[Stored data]
=== Section Start ===

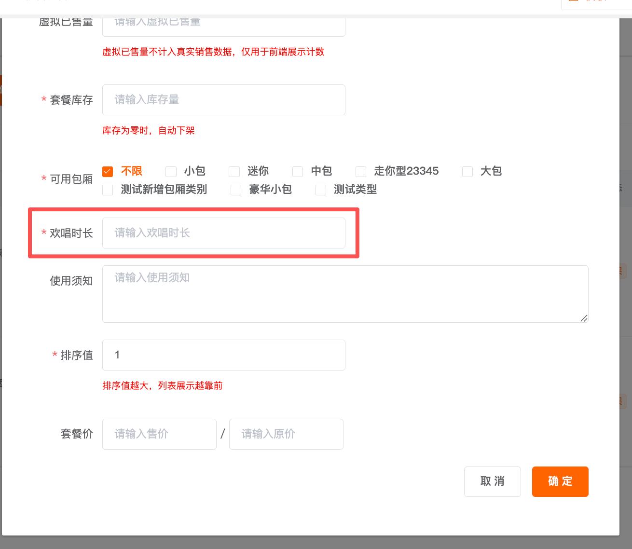The width and height of the screenshot is (632, 549).
Task: Check the 迷你 room checkbox
Action: (x=234, y=171)
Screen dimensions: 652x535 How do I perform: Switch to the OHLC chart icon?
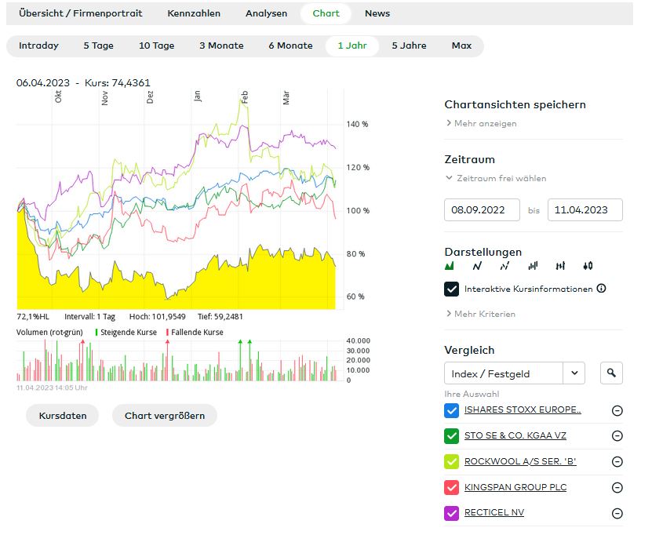coord(560,266)
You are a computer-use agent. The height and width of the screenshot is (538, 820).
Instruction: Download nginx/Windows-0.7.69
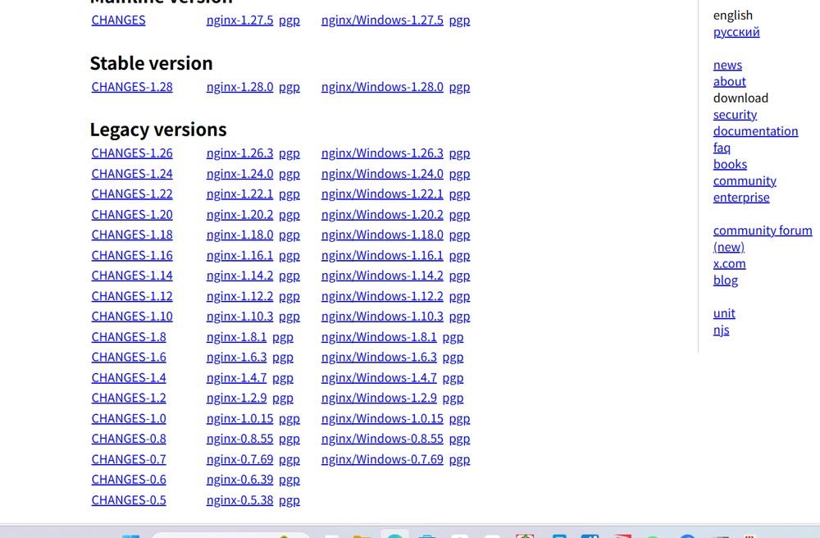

=== Section End ===

Work instructions:
Please copy exactly the lines from the one containing "You are a computer-use" through the last line of the records, both ends included, and leave out any pictures.

Solution to this problem:
You are a computer-use agent. The height and width of the screenshot is (538, 820).
Instruction: Download nginx/Windows-0.7.69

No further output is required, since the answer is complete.